Vagavo avvolta da una trapunta di crucci,
alcuni cupi, taluni protervi, a sospirare
tra labbra serrate ricordi contriti.
D’un tratto un sibilo mi ha distolto, mi ha chiesto:
Perché le tue guance sono segnate da scie umide?
Perché non asciughi la salsedine che sgorga dalle tue pupille?
Prontamente ho precisato:
Non è pianto ciò che vedi, ma pensieri
che, liquefatti, mi hanno graffiato il cuore.
Impellente mi ha domandato:
Dunque perché non vedi il mare che ribelle s’infrange,
poiché non patisce per la frusta inflitta
da vento di Tramontana e ti nutri di cotanta forza?
E io solerte:
Sì che miro il suo candore e sazio gli occhi miei
con il suo audace sciabordio, ne faccio scudo d’ali
per non planare ma fluttuare tra nuvole idilliache.
Insistente ha continuato:
Perché non volgi il tuo guardo agli astri
che danzano sul manto nero
e riempi le pieghe del cristallino
di note fulgenti e sideree?
Zelante ho replicato:
Pregno è il mio volto d’ogni fiato di luce
emanato dai loro passi di danza
che leggiadri si imprimono in me.
Meravigliato allor m’ha detto e chiesto:
Quindi osservi il mondo, ne respiri la potenza vitale
eppure ogni dì sei assorta e china su righe bianche.
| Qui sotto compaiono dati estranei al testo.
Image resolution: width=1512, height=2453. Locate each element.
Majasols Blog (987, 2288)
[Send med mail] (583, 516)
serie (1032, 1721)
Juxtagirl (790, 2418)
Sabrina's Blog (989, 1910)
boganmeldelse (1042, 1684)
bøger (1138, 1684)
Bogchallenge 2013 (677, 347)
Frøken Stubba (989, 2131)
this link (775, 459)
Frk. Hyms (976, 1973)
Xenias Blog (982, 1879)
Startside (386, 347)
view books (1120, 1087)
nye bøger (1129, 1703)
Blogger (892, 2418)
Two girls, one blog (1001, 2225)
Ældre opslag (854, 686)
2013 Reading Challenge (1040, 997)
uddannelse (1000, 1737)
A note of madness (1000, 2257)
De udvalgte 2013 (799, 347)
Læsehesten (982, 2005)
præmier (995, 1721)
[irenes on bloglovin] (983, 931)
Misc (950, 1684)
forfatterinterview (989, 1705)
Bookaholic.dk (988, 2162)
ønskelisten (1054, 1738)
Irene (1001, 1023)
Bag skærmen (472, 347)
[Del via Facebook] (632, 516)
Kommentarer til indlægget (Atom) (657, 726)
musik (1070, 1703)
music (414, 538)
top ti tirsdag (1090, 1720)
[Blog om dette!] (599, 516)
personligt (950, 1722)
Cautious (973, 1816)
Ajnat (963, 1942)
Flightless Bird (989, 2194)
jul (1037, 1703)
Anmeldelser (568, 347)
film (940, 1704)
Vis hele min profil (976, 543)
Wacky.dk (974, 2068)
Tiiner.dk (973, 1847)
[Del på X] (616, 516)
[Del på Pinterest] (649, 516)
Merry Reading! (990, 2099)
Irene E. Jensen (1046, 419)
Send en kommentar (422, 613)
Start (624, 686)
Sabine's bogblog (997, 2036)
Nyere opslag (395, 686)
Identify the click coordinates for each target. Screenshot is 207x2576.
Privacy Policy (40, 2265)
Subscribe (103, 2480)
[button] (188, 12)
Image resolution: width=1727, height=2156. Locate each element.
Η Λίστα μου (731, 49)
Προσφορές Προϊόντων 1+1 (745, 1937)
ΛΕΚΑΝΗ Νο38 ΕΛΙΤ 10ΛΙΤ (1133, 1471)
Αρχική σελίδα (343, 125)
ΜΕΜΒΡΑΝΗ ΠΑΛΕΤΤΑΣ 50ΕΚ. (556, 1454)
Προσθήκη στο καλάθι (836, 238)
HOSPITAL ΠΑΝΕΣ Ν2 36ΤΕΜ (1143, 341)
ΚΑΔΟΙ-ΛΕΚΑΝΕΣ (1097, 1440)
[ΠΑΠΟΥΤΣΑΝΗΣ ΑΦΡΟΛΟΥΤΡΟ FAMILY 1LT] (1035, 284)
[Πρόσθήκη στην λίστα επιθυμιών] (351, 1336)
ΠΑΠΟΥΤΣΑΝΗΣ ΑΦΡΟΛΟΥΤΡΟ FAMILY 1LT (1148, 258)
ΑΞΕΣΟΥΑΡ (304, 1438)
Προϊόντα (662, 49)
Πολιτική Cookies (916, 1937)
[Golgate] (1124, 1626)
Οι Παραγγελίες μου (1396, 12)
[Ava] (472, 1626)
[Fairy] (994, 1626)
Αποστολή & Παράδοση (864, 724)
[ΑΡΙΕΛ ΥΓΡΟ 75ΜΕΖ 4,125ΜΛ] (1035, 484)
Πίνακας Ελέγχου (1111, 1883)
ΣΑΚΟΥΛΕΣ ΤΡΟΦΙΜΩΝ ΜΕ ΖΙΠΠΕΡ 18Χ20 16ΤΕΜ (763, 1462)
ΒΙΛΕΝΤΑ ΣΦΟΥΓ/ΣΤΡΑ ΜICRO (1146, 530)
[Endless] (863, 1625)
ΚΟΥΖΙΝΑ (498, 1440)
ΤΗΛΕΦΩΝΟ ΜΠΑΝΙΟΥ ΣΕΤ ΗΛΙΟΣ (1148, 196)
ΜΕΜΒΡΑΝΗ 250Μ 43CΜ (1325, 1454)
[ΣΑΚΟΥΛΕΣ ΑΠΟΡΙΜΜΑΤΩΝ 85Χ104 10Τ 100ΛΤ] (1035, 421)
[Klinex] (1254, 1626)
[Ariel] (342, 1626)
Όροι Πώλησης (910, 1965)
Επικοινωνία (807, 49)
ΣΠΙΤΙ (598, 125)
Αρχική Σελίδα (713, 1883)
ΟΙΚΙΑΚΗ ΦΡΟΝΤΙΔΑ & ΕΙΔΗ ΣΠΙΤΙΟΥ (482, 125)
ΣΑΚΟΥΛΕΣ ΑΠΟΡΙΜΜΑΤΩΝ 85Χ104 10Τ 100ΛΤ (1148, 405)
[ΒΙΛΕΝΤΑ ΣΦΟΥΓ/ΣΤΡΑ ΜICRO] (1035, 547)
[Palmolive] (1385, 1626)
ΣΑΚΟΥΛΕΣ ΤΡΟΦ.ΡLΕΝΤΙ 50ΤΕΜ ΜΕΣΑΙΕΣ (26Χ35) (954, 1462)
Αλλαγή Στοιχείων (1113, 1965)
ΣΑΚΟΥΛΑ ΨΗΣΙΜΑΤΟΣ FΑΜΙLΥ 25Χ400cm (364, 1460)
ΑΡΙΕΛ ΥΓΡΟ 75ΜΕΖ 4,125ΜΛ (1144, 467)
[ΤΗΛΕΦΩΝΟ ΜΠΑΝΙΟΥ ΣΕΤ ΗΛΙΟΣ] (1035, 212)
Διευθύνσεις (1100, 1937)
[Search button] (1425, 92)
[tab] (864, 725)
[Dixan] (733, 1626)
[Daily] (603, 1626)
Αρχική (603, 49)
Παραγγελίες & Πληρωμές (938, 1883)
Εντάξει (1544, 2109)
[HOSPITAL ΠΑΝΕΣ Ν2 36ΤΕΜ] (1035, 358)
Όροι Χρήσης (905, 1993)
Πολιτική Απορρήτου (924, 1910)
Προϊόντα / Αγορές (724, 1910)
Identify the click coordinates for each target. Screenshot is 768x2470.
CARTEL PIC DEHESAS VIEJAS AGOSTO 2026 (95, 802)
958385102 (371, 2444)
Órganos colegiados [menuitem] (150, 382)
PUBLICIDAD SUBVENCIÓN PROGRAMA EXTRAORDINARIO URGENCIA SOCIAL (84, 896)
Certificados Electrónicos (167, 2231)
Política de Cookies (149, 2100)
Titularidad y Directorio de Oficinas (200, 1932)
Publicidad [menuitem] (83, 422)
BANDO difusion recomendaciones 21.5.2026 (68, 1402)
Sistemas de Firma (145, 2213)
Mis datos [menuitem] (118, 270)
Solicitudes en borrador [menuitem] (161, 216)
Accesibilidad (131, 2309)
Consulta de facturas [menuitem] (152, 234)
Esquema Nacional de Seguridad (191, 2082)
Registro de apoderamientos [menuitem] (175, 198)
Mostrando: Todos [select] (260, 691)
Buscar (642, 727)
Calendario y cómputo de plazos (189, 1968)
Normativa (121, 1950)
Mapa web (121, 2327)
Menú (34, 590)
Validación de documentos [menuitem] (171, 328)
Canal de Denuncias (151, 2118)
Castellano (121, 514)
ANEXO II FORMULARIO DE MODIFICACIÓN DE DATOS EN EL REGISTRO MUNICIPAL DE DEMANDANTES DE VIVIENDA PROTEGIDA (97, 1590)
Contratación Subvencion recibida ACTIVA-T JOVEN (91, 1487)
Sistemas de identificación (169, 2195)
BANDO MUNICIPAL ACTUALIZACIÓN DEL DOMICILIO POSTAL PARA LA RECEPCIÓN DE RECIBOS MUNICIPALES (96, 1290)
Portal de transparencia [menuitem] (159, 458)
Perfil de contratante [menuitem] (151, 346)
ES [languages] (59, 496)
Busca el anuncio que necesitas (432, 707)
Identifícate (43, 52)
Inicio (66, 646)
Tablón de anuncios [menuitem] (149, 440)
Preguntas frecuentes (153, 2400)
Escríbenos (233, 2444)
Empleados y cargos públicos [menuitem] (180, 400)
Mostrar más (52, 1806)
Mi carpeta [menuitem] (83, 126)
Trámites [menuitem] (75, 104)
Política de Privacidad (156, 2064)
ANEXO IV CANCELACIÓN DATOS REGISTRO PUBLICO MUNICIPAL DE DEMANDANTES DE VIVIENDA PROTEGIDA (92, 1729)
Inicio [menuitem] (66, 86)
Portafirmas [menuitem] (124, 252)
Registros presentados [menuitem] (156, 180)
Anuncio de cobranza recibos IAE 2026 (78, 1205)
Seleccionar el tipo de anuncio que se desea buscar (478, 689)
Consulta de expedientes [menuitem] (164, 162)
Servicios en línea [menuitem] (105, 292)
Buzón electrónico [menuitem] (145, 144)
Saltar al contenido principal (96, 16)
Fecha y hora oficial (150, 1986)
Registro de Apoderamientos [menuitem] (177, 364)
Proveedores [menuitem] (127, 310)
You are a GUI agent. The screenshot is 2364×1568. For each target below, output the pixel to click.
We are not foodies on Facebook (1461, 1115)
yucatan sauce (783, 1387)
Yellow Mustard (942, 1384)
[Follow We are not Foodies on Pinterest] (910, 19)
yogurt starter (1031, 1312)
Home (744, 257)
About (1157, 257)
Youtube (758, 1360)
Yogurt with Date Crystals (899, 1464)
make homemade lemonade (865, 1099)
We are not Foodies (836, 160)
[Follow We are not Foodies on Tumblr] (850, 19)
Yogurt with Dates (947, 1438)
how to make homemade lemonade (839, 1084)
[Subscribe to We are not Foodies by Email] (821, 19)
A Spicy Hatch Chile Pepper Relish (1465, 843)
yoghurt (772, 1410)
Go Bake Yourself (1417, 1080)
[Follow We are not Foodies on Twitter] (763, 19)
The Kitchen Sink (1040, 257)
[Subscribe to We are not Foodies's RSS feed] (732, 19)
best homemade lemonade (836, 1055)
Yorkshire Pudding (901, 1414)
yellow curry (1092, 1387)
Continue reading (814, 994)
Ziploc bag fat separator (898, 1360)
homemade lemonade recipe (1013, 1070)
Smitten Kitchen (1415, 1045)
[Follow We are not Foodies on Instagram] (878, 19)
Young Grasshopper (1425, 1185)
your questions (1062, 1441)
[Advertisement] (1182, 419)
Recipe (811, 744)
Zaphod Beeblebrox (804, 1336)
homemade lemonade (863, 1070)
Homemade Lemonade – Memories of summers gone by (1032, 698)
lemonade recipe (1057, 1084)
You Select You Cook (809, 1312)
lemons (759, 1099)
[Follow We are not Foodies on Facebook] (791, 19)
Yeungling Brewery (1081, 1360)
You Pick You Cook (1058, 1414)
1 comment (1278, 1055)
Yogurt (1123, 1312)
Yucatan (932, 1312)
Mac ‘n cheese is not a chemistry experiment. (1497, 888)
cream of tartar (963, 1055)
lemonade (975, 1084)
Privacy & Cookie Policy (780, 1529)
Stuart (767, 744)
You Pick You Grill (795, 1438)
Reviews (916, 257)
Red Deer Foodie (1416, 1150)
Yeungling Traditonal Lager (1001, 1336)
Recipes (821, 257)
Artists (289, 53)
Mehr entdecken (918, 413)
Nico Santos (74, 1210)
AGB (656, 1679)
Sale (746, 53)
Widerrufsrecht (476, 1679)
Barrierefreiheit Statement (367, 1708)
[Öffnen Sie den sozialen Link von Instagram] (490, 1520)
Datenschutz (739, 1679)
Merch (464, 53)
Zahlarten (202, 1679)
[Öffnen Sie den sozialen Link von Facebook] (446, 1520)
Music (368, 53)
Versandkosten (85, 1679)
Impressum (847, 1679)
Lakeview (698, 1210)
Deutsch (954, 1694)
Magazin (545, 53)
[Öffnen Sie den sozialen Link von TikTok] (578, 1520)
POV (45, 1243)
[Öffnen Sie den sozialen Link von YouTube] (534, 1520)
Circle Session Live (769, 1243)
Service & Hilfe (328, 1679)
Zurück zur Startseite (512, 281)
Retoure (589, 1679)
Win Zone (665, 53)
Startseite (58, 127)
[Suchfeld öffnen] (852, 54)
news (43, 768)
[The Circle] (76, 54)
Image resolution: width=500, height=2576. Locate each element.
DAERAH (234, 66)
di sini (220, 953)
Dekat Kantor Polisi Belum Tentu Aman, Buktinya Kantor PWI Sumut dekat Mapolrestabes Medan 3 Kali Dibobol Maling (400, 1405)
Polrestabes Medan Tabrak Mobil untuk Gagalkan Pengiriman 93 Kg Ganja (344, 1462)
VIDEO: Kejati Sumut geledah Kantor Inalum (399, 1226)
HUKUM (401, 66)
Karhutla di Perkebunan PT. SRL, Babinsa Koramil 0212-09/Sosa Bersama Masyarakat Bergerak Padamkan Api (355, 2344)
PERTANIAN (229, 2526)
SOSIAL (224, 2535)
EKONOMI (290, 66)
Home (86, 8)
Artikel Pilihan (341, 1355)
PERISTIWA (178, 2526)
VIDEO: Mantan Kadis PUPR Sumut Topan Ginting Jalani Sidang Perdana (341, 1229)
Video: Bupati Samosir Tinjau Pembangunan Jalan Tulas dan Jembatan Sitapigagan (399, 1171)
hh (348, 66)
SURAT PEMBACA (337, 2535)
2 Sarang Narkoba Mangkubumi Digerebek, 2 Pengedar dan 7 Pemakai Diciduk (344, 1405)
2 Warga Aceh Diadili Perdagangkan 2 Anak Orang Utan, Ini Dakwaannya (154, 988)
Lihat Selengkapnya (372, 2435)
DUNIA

Perché?
Ho risposto:
Perché mentre pettino e sciolgo nodi di interrogativi,
ascolto la mia più intima essenza, te anima mia,
e affido a esse il tuo dire cosicché giunga a chi vorrà allietarsi
con folate di emozioni prive di maschere.
Or che sai, non darti pensiero per la mia malinconia,
è un vaneggio tra ombre che sarà sfrattato con rivoli di poesia;
sospiri di luna, sbuffi di Zefiro, fiotti di spuma
sono complici del mio rapire al tempo fuggevole
l’oro dei tramonti, l’argento di Sirio, i bagliori di Eos…
così lesto sarà il naufragare delle mie pene nell’oblio.